*Texte fourni*
La convention citoyenne qui s’ouvre sur les temps de l’enfant est une belle promesse. Une chance à saisir pour faire évoluer notre regard sur l’éducation, à condition de sortir des cloisonnements habituels. Car l’éducation d’un enfant ne se joue pas seulement à l’école. Elle se construit partout : dans la famille, dans les activités sportives ou culturelles, dans les temps libres, les engagements associatifs, les trajets du quotidien. Ces moments comme ces lieux, parfois invisibles, sont essentiels à son développement. Ces temps forment une réelle continuité, et autant d’espaces d’apprentissage essentiels au développement de l’enfant.
Il est temps de reconnaître cette réalité : le temps de l’enfant ne se découpe pas en silos. Il est intimement lié à celui des familles, des professionnels, des territoires. Pourtant, aujourd’hui encore, les politiques publiques de l’enfance se construisent trop souvent à partir des contraintes des adultes, sans vision globale, ni transversalité.
Le récent rapport de la Cour des comptes sur l’école primaire en est un témoignage clair. Il pointe notamment l’incohérence entre les rythmes scolaires en France et les connaissances en chronobiologie de l’enfant. Avec une semaine sur quatre jours, nos écoliers subissent des journées parmi les plus longues d’Europe. Résultat : des inégalités qui se creusent, une réussite scolaire en tension.
La Cour déplore aussi l’absence de stratégie éducative globale. Elle appelle à mieux articuler les activités scolaires, périscolaires et extrascolaires. C’est un encouragement à créer une réelle complémentarité éducative entre tous les acteurs : enseignants, animateurs, collectivités, familles, associations. Ce « village » éducatif existe. Il convient maintenant de le reconnaître, le structurer, le soutenir.

*Consigne de travail A*
Répondez brièvement à ces questions sur le texte consacré aux temps de l'enfant :
(i) À partir de quoi les politiques publiques de l'enfance se construisent-elles trop souvent ?
(ii) Quelle institution est l'auteur du récent rapport sur l'école primaire ?
(iii) Sur combien de jours la semaine scolaire de nos écoliers est-elle organisée ?
*Consigne de travail B*
Reprenez le texte sur les temps de l'enfant après sa dernière phrase et poursuivez-le.
La consultation des items n'est pas nécessaire.

*Contenu des données*
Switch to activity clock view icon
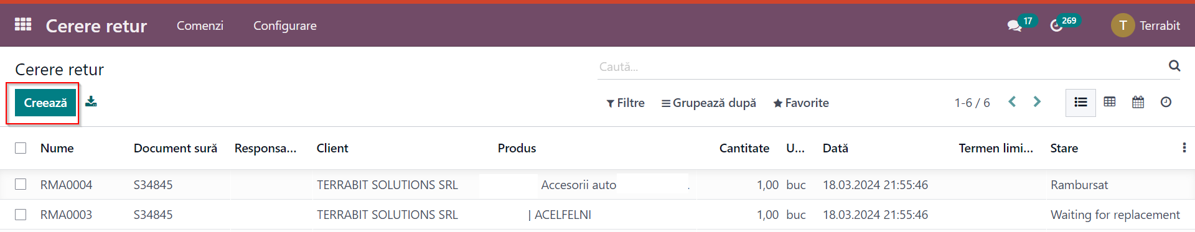The height and width of the screenshot is (232, 1195). point(1166,102)
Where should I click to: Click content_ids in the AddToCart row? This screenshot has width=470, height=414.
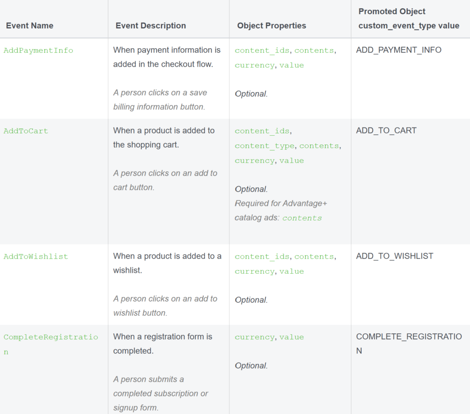262,131
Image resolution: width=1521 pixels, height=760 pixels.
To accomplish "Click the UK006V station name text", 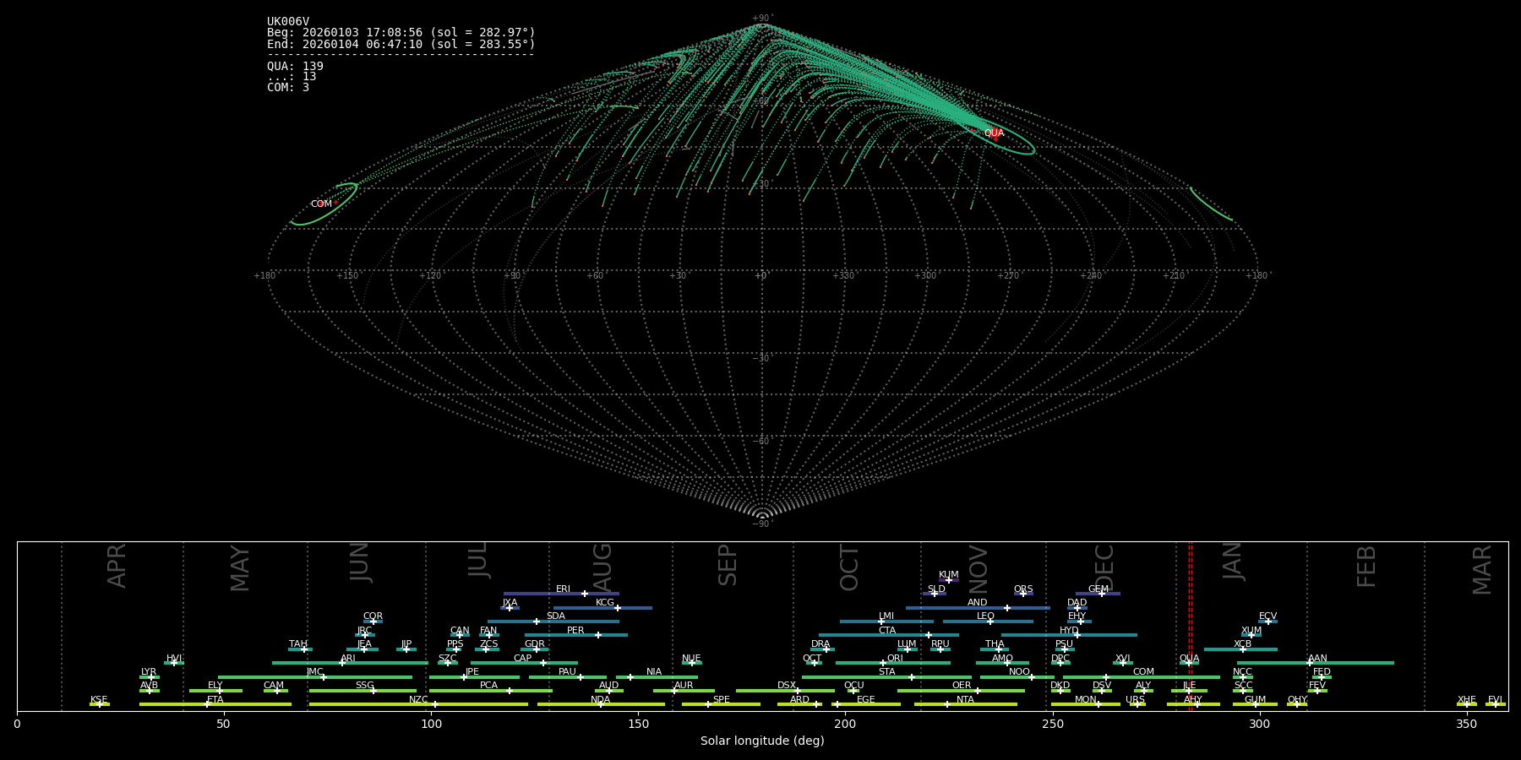I will point(288,22).
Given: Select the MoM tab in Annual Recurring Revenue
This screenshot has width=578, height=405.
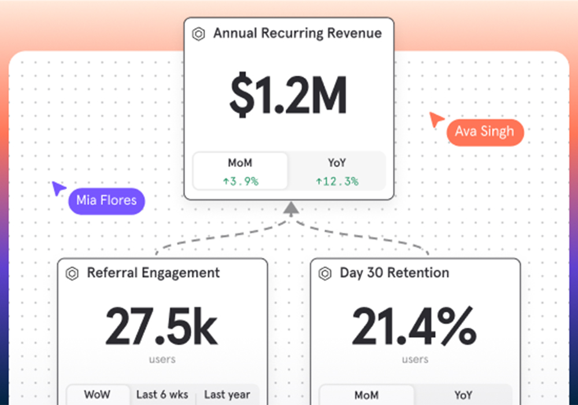Looking at the screenshot, I should pos(240,171).

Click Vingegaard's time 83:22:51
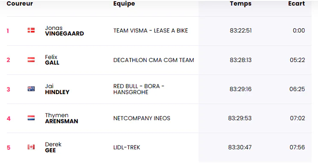[x=241, y=30]
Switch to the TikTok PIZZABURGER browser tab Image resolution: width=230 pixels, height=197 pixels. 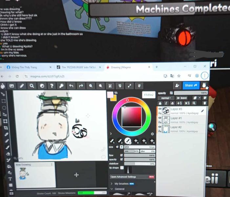[77, 67]
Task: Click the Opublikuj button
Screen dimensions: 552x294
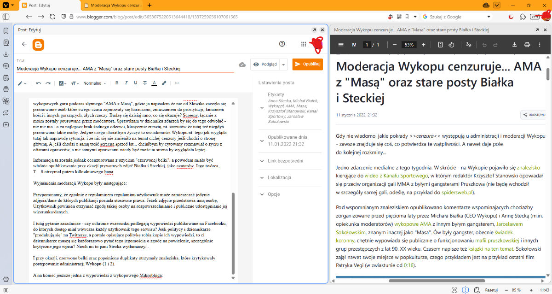Action: [307, 64]
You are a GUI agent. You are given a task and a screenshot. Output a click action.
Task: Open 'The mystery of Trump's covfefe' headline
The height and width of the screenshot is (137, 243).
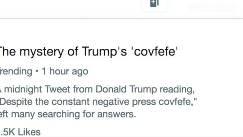(88, 51)
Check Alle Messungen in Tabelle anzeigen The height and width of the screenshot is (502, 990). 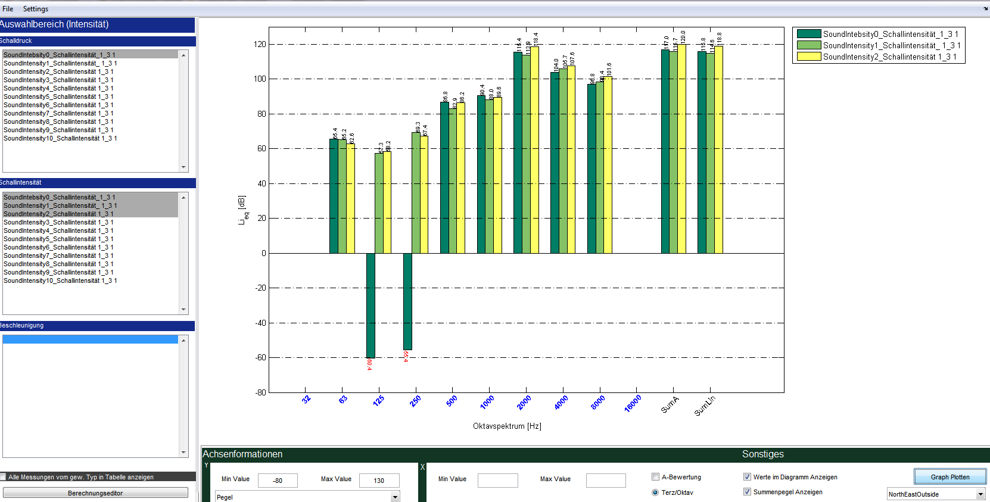[4, 477]
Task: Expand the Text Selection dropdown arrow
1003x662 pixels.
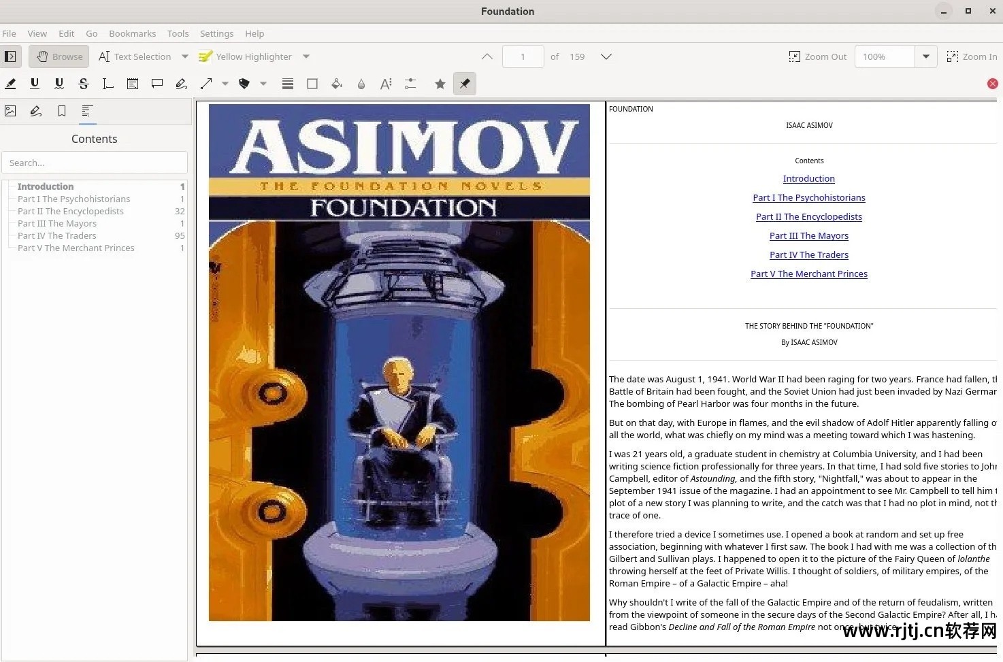Action: 185,56
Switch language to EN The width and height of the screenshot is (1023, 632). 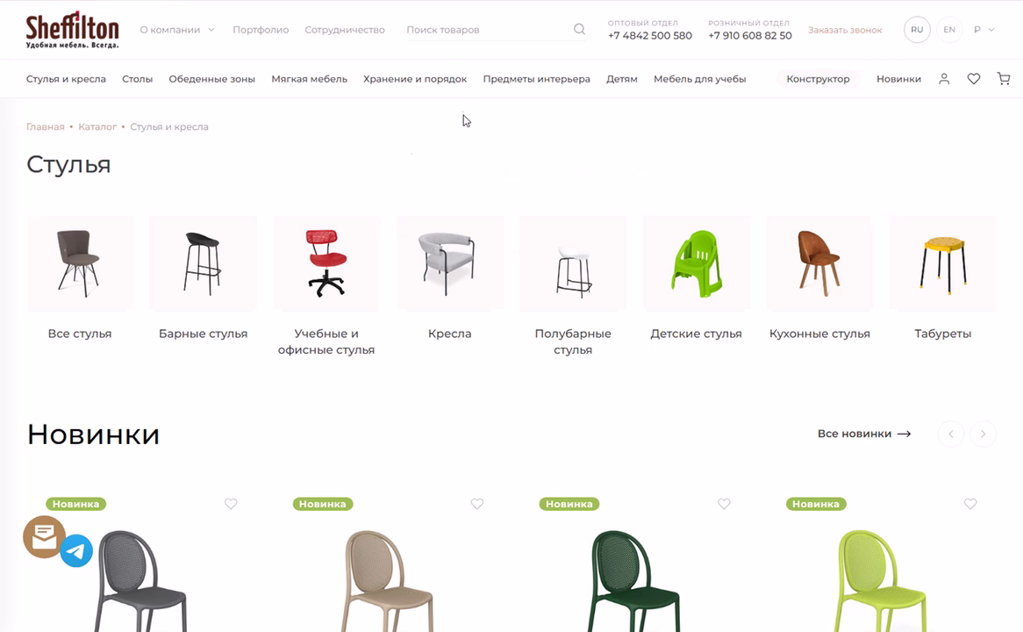[x=949, y=30]
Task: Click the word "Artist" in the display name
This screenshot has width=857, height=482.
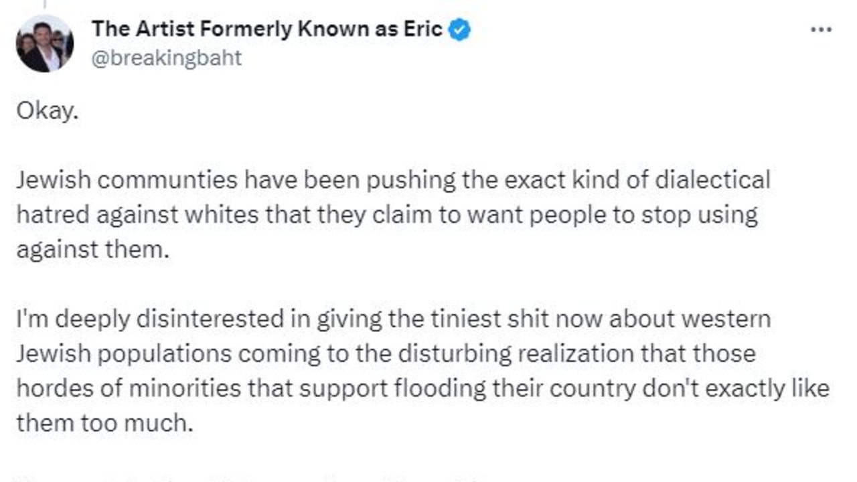Action: tap(161, 29)
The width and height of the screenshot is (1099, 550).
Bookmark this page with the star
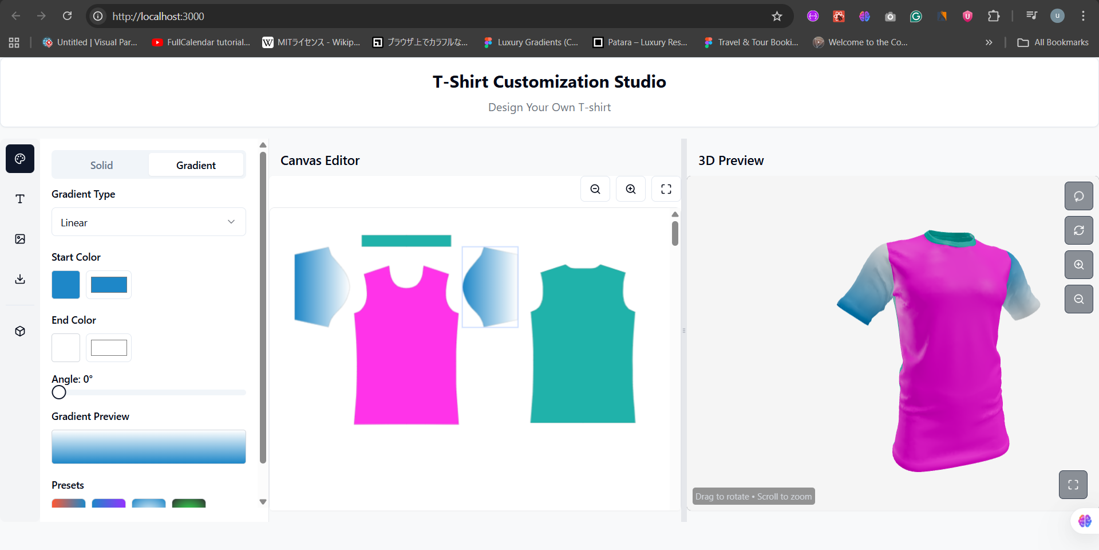777,16
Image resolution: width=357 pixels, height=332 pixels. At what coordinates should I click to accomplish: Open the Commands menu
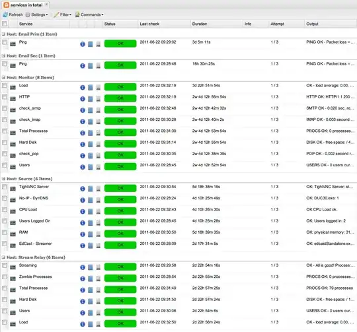tap(89, 15)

*Résultat de l'exercice A*
(i) À partir des contraintes des adultes, sans vision globale ni transversalité.
(ii) La Cour des comptes.
(iii) Sur quatre jours.

*Résultat de l'exercice B*
Oui, les compétences et les approches diffèrent. Mais loin de s’opposer, elles se complètent et se renforcent. Car les besoins sont là : une journée d’enfant, ce n’est pas qu’un temps d’apprentissages formels. C’est aussi du jeu, de la détente, des moments de respiration et de lien, indispensables pour grandir, apprendre à vivre avec soi et avec les autres. Assurer les transitions entre ces différents temps et, de manière générale, entre les phases et âges de la vie. Le rapport sur les 1000 premiers jours l’a montré : tout commence très tôt.
C’est pourquoi la Fédération Léo Lagrange propose de généraliser les projets éducatifs de territoire (PEDT), véritable outil de partage et de coordination encore trop peu mobilisé et affaibli par la suppression du fonds de soutien aux activités périscolaires.
C’est aussi pourquoi nous appelons à un débat de fond sur le temps libre : non pas comme un vide, mais comme un levier d’émancipation, d’inclusion, de développement personnel. Cela suppose une offre culturelle, sportive, artistique, citoyenne de qualité et accessible à tous.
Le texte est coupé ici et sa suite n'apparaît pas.